━━ Recorded information
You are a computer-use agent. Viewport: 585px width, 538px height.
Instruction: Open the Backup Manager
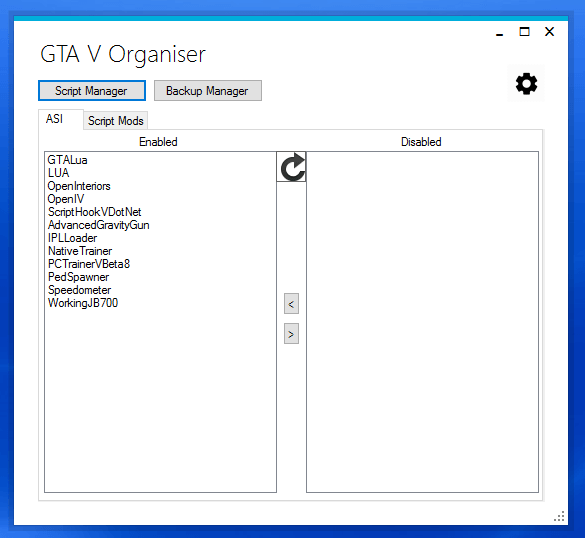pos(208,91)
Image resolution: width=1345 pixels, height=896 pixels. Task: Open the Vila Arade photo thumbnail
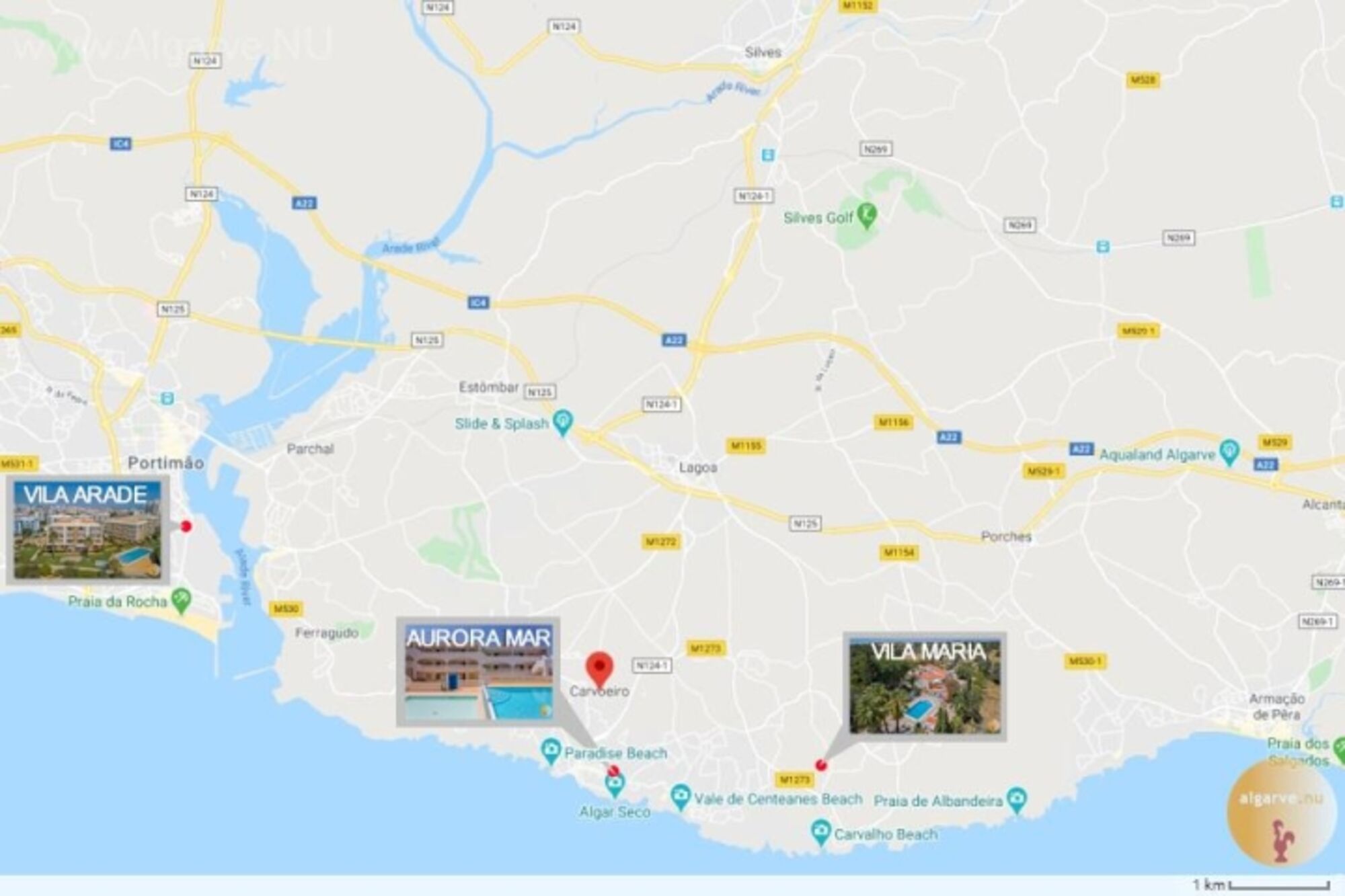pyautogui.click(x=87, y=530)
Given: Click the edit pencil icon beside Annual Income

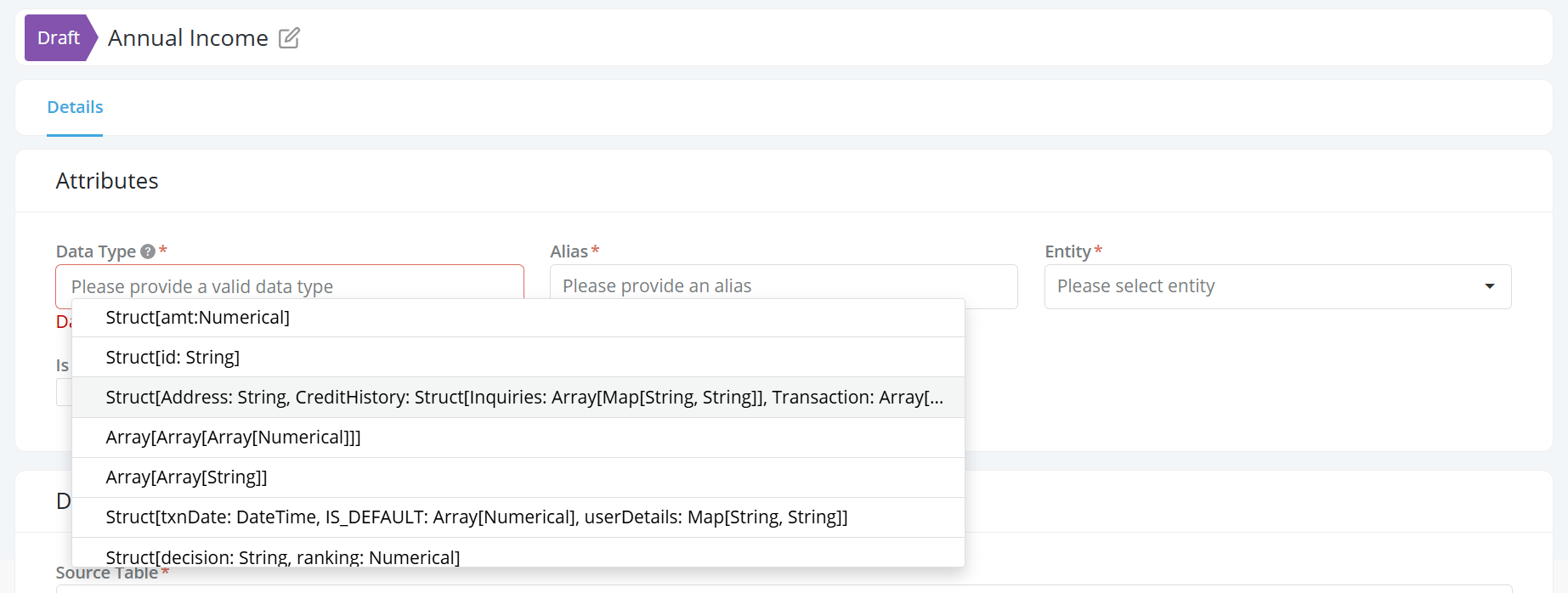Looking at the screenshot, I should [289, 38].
━━━━
━━ Recorded information
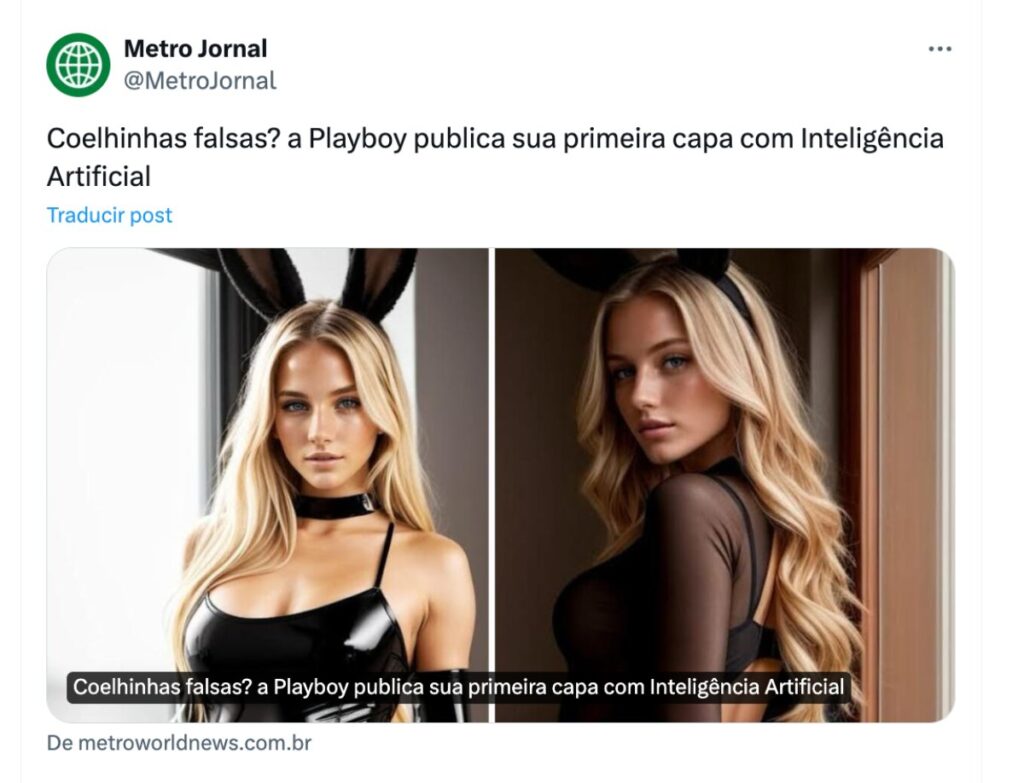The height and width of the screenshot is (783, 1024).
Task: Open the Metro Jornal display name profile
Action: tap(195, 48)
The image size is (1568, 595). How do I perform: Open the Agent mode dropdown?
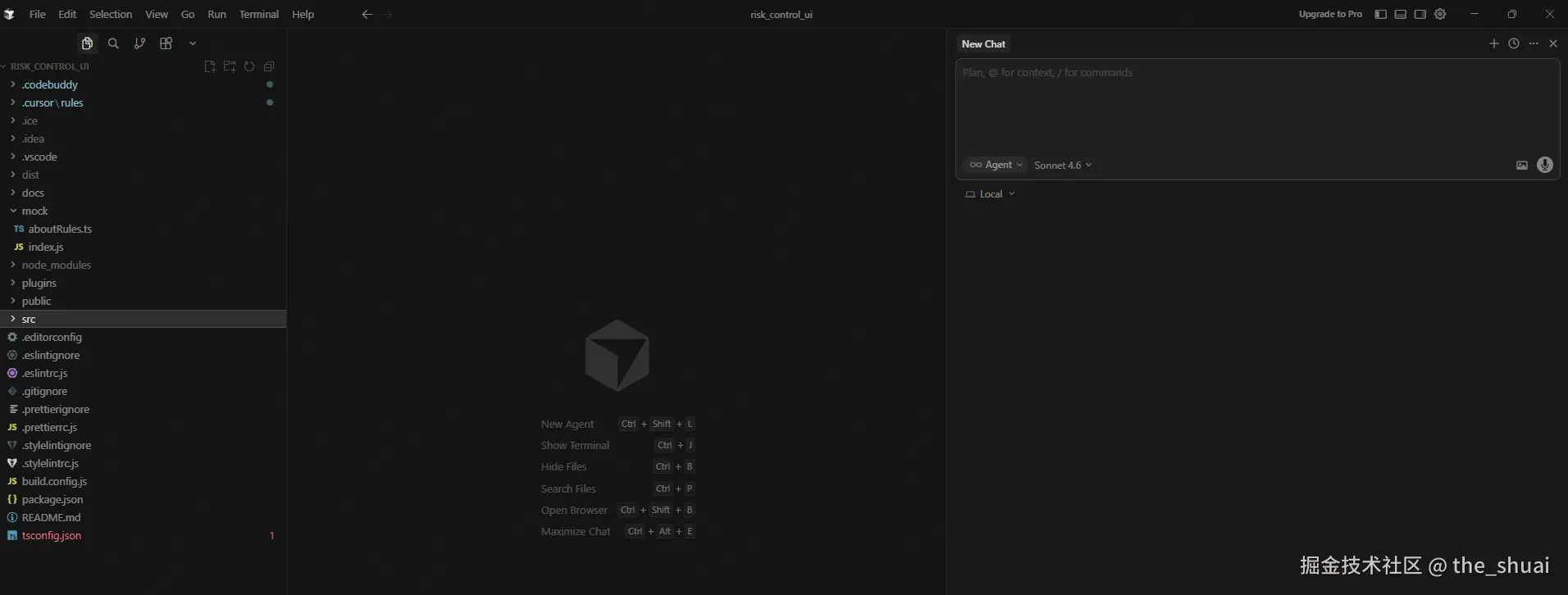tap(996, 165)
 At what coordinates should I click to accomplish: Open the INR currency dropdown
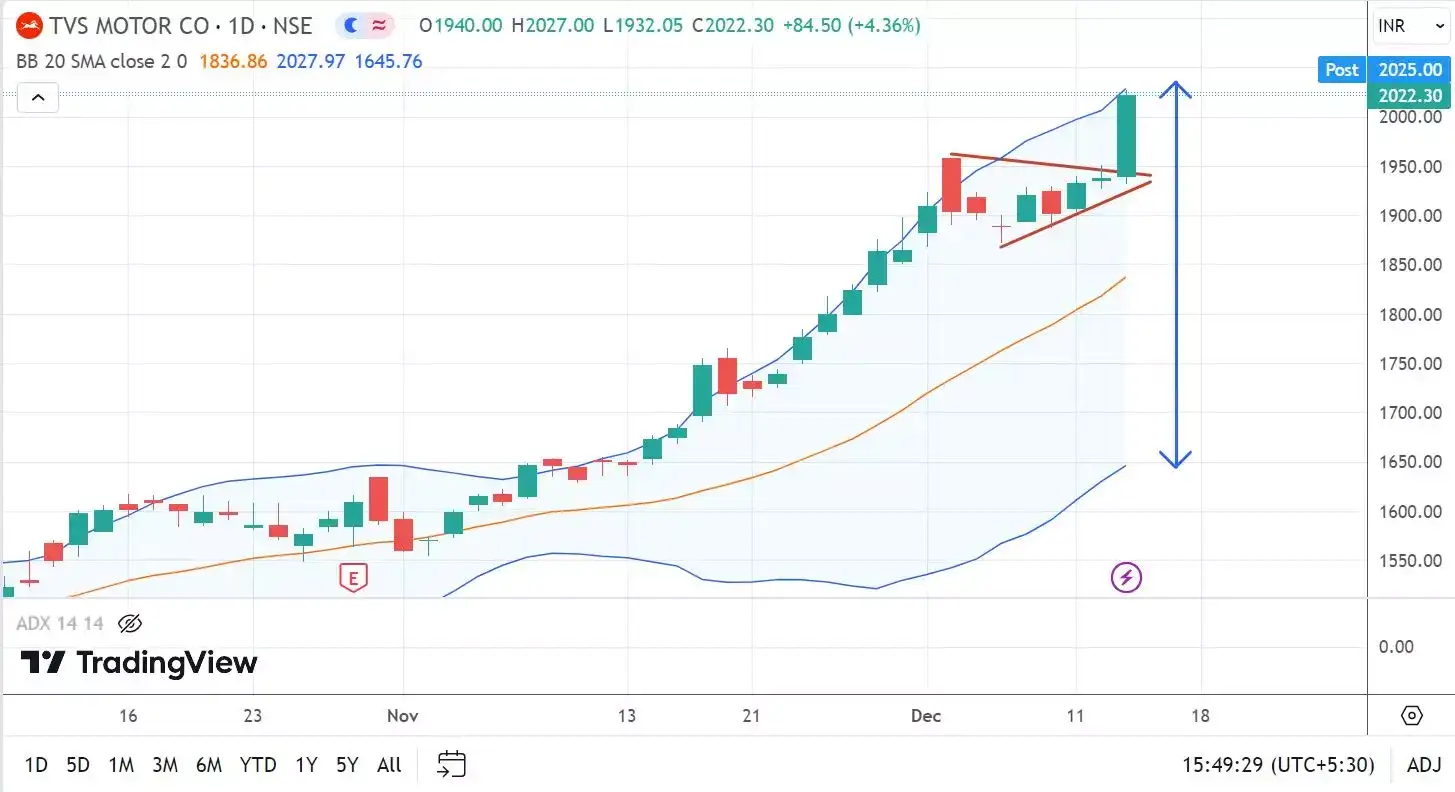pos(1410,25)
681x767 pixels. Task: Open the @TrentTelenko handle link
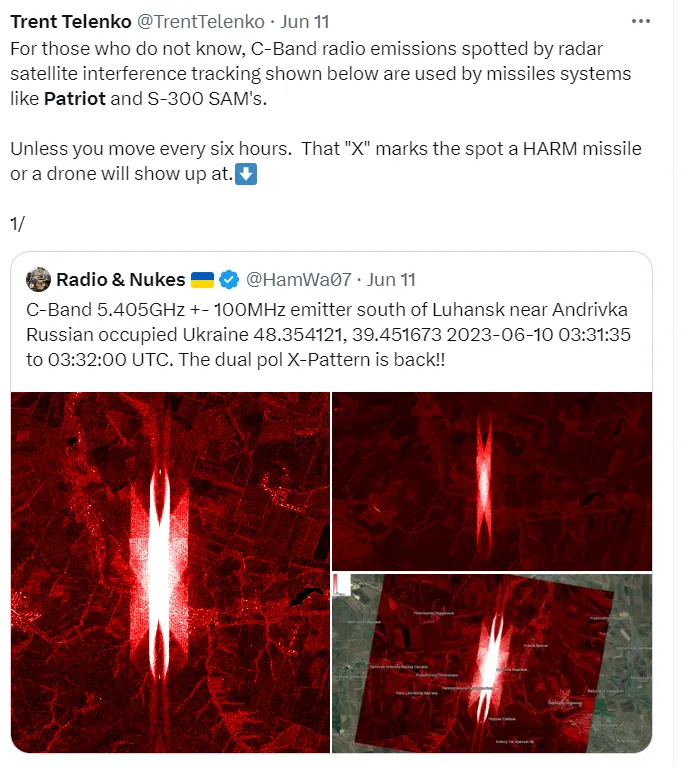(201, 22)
━━━━
━━ Recorded information
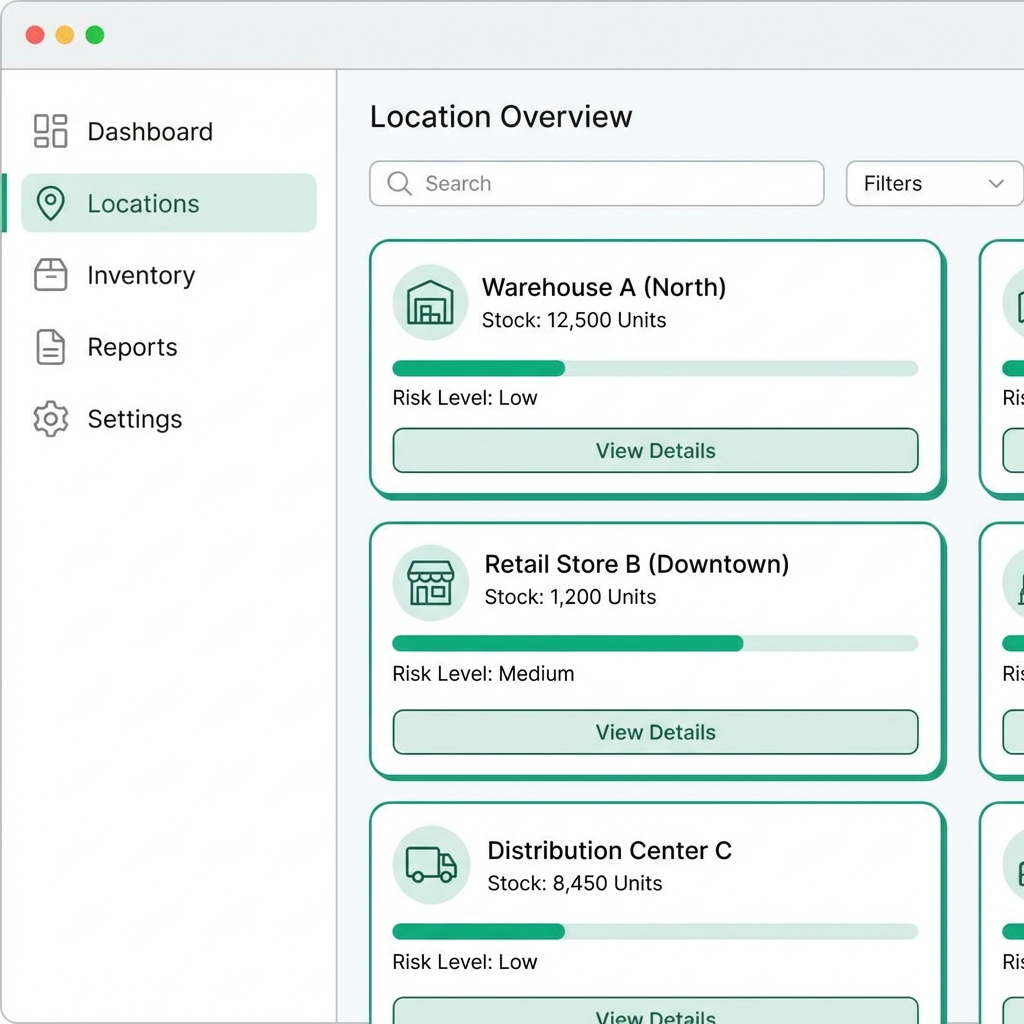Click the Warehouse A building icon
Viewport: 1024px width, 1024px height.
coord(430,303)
━━━━
- _Exercise description_:
Display each line of the records that contains the word "Open", treating uppercase and lowercase as different.

- _Reply to the exercise_:
Instruction: Open the Backup Manager
Image resolution: width=1345 pixels, height=896 pixels. Task: Open the Vila Arade photo thumbnail
Task: Open the Metro Jornal display name profile
The image size is (1568, 595). How do I perform: Open the Agent mode dropdown?
 At what coordinates should I click to accomplish: Open the INR currency dropdown
681x767 pixels. Task: Open the @TrentTelenko handle link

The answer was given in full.